# Creating Customer Segments

### Unsupervised Learning

## Getting Started

In this project, you will analyze a dataset containing data on various customers' annual spending amounts (reported in *monetary units*) of diverse product categories for internal structure. One goal of this project is to best describe the variation in the different types of customers that a wholesale distributor interacts with. Doing so would equip the distributor with insight into how to best structure their delivery service to meet the needs of each customer.

The dataset for this project can be found on the [UCI Machine Learning Repository](https://archive.ics.uci.edu/ml/datasets/Wholesale+customers). For the purposes of this project, the features `'Channel'` and `'Region'` will be excluded in the analysis — with focus instead on the six product categories recorded for customers.

**Description of Categories**
- FRESH: annual spending (m.u.) on fresh products (Continuous)
- MILK: annual spending (m.u.) on milk products (Continuous)
- GROCERY: annual spending (m.u.) on grocery products (Continuous)
- FROZEN: annual spending (m.u.)on frozen products (Continuous) 
- DETERGENTS_PAPER: annual spending (m.u.) on detergents and paper products (Continuous) 
- DELICATESSEN: annual spending (m.u.) on and delicatessen products (Continuous)
    - "A store selling cold cuts, cheeses, and a variety of salads, as well as a selection of unusual or foreign prepared foods."


In [1]:
# Import necessary libraries
import pandas as pd
import numpy as np
import seaborn as sns
import matplotlib.pyplot as plt
import renders as rs
%matplotlib inline
sns.set()

#### **Task 1: Import Dataset and create a copy of that dataset**

In [None]:
# Write code here
data = None
df = None

**Task 2: Drop Region and Channel column**

In [None]:
# Write code here


**Task 3: Display first five rows** 

In [None]:
# Write code here


#### **Task 4: Display last five rows** 

In [None]:
# Write code here


#### **Task 5: Check the number of rows and columns**

In [None]:
# Write code here


#### **Task 6: Check data types of all columns**

In [None]:
# Write code here


**Task 7: Check for missing values and fill missing values if required.**

In [None]:
# Write code here


## Data Exploration

#### **Task 8: Check summary statistics and store the resultant DataFrame in a new variable named *stats***

In [None]:
# Write code here
stats = None
stats

**Question: Explain the summary statistics for the above data set**

**Answer:**

### Implementation: Selecting Samples
To get a better understanding of the customers and how their data will transform through the analysis, it would be best to select a few sample data points and explore them in more detail. In the code block below, add **three** indices of your choice to the `indices` list which will represent the customers to track. It is suggested to try different sets of samples until you obtain customers that vary significantly from one another.
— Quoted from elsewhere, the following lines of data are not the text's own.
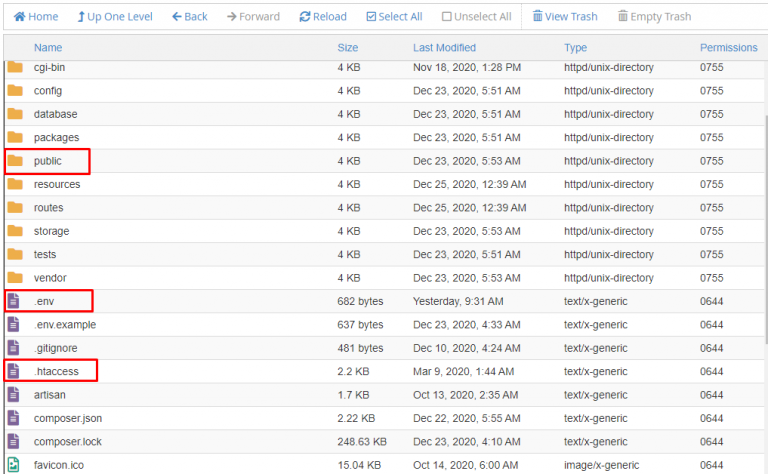The image size is (768, 474).
Task: Select the composer.json file name
Action: click(x=68, y=418)
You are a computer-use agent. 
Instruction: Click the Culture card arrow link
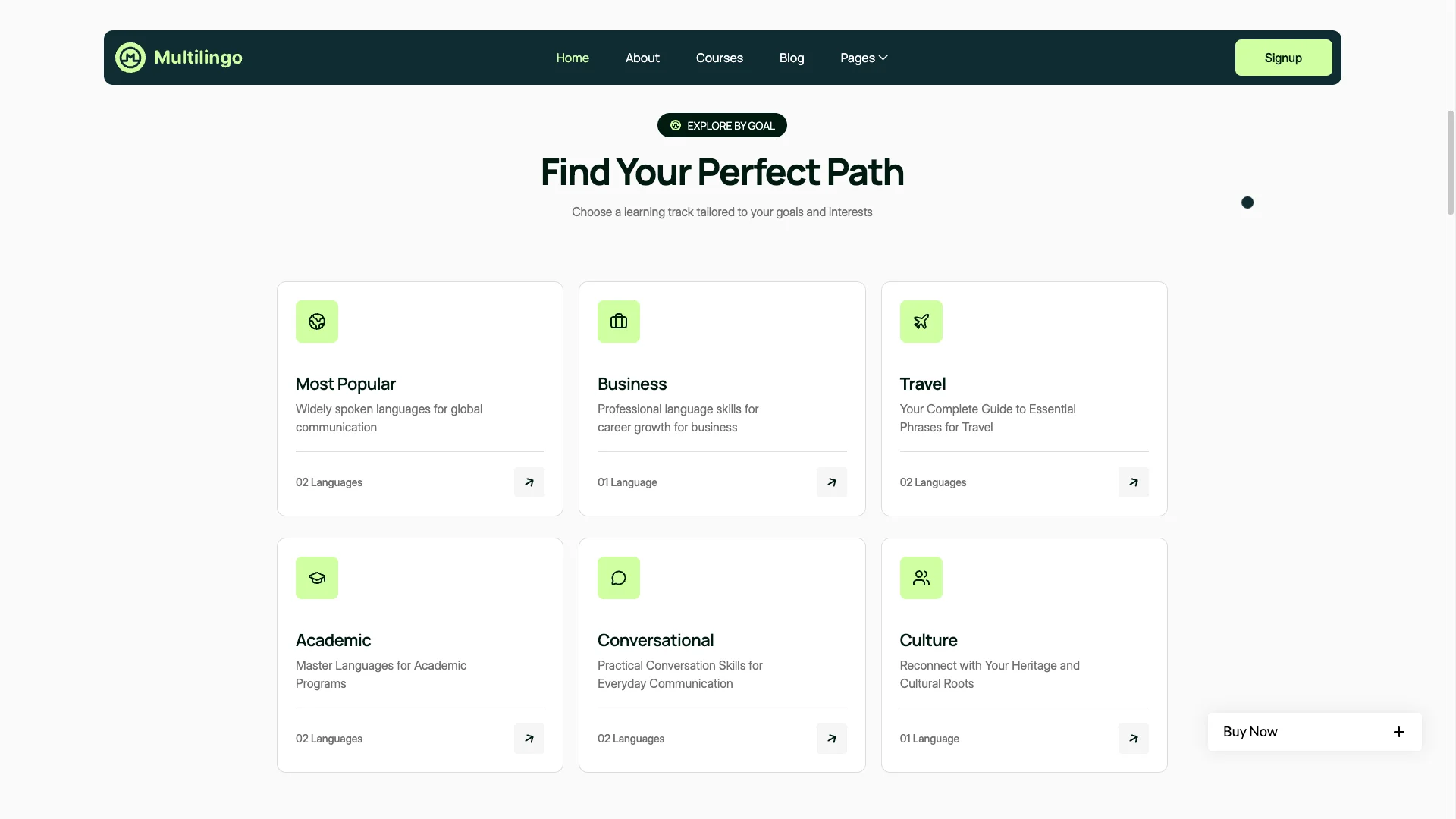(x=1133, y=738)
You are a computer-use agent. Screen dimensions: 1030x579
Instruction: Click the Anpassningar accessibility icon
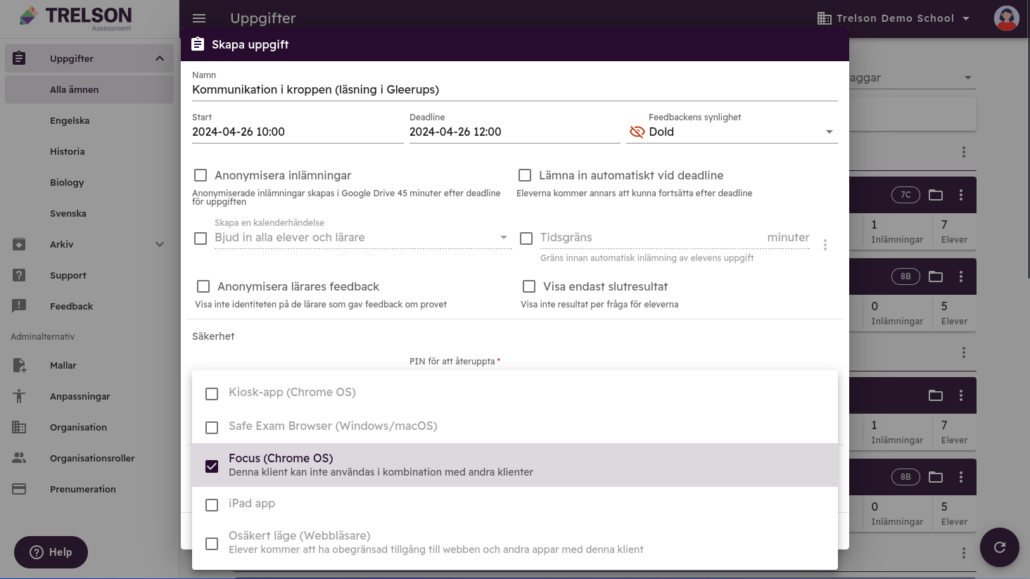[x=19, y=397]
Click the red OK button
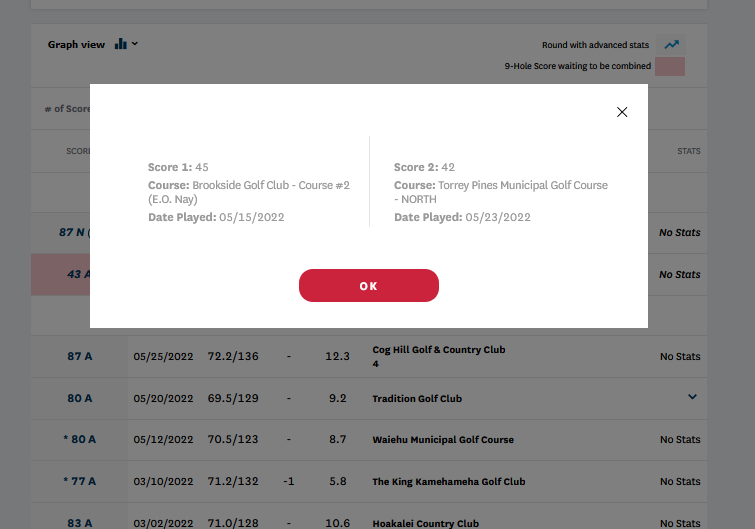The height and width of the screenshot is (529, 755). coord(368,286)
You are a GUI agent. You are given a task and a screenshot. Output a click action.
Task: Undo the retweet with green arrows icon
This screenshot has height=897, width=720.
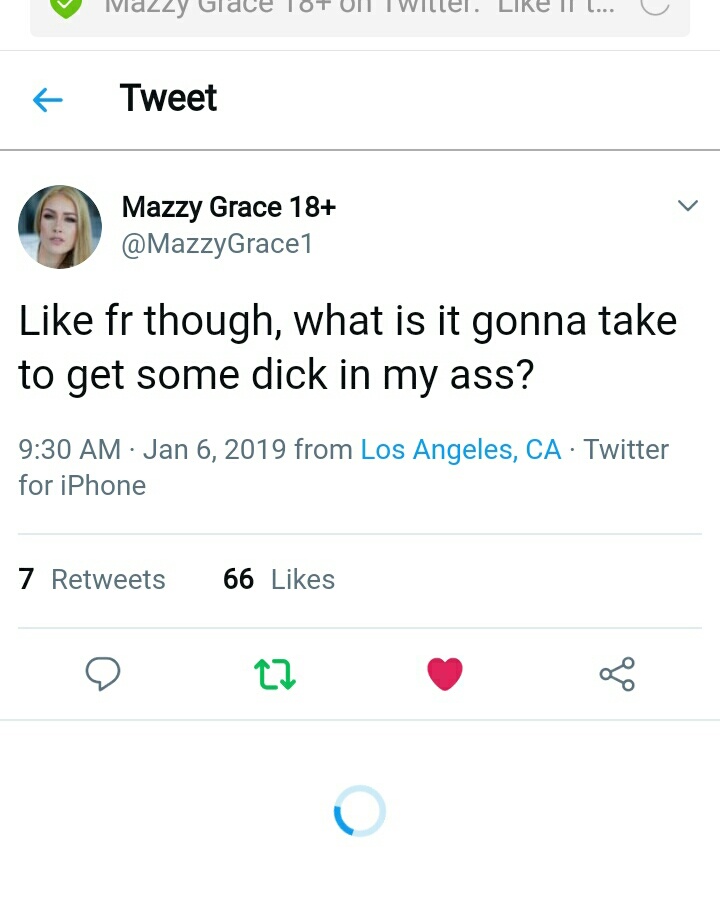(x=275, y=675)
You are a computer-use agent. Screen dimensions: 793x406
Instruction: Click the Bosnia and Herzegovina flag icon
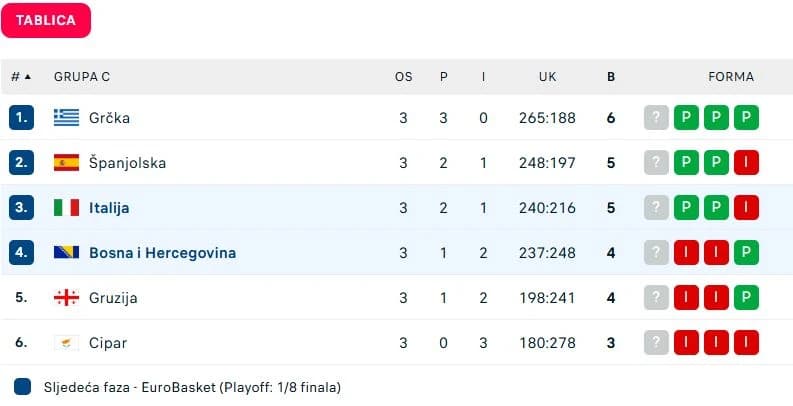[67, 252]
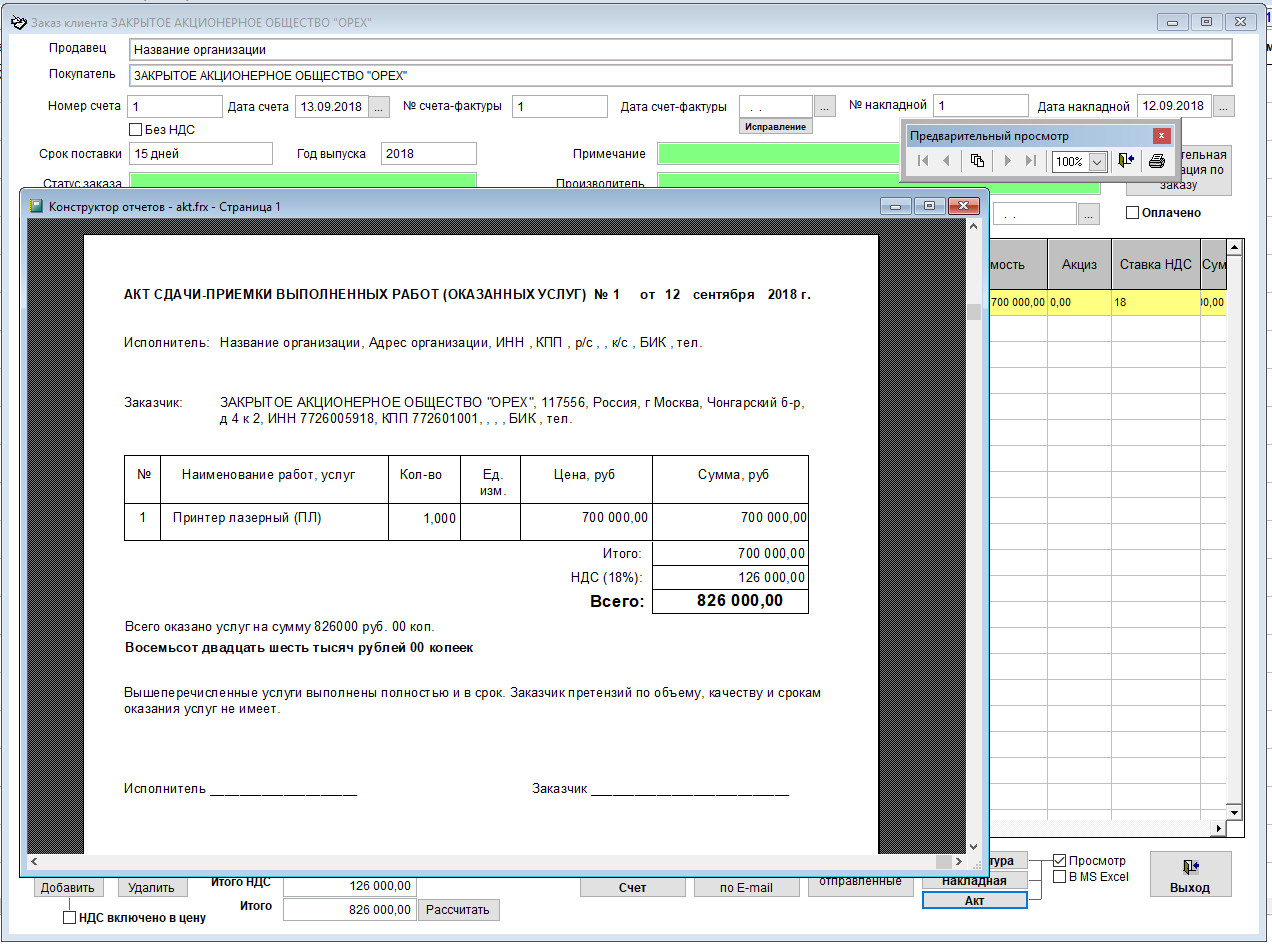
Task: Open the 100% zoom dropdown
Action: pyautogui.click(x=1097, y=162)
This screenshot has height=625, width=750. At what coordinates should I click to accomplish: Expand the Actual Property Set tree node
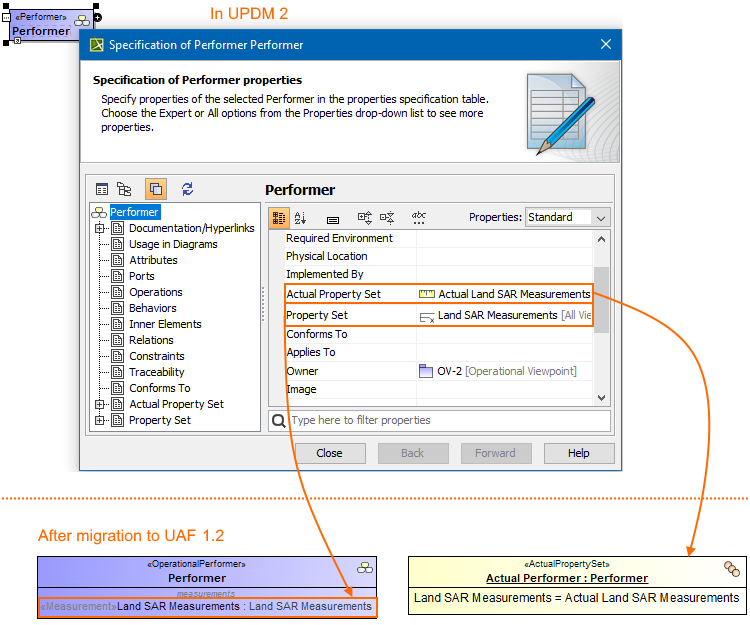(99, 405)
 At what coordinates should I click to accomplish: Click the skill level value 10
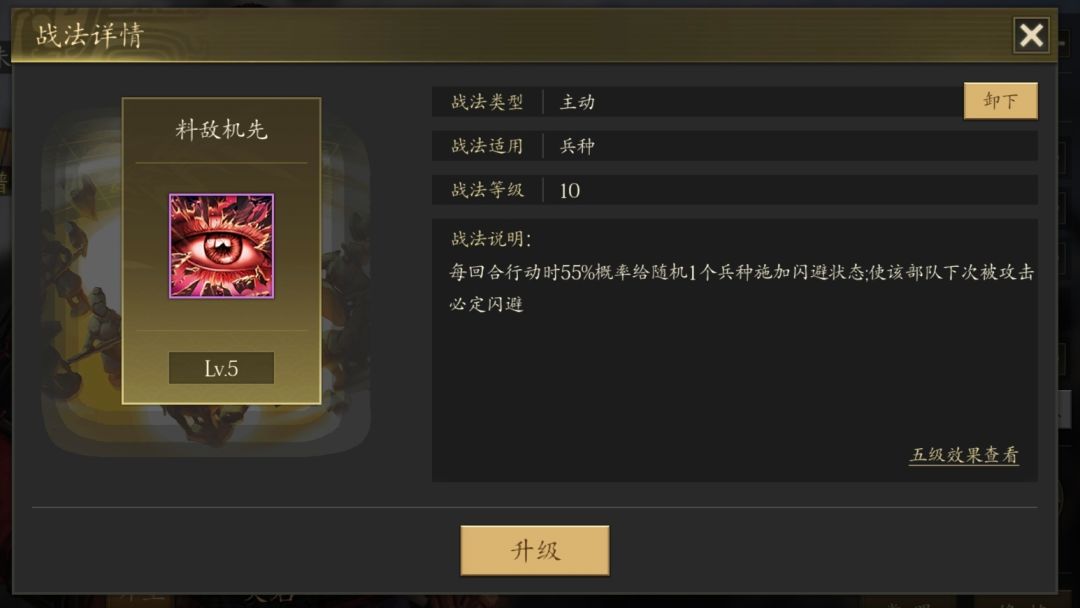tap(570, 191)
**Logic in selecting the 3 samples: Quartiles**
- As you can previously (in the object "stats"), we've the data showing the first and third quartiles.
- We can filter samples that are starkly different based on the quartiles.
    - This way we've two establishments that belong in the first and third quartiles respectively in, for example, the Frozen category.

**Task 9: Select any random sample and assign the list to given variable**

In [None]:
# Write code here
indices = None

These samples will be separated into another dataframe for finding out the details the type of customer each of the selected respresents

**Task 10: Make a dataframe of selected indices**

In [None]:
# Write code here
samples = None

In [None]:
# Write code here


The selected sample values should be ranked amongst the whole of the data values to check their ranks and get a better understanding of spending of each sample/customer in each category

In [None]:
percentiles = df.rank(pct=True)
percentiles = 100*percentiles.round(decimals=3)
percentiles = percentiles.iloc[indices]
percentiles

**Task 11: Draw a heatmap to show the above results achieved in** `percentile` **to have a better understanding.**

In [None]:
#Write code here


#### Question: What type of customers can you identify by looking into the heatmap?

#### Answer:

**Task 12: Find the corelation among all the variables of whole dataframe and describe the findings you infer from the heatmapt.**

In [None]:
# Write the code here


**Answer:**

### Pair Plot

Pairplot is a plot which is used to give and over view of the data in a graphical grid form. The result it shows gives us a picture of variables themselves in a graphical way as well as a relationship of one variable with all the others. For more details you can [click here](https://seaborn.pydata.org/generated/seaborn.pairplot.html)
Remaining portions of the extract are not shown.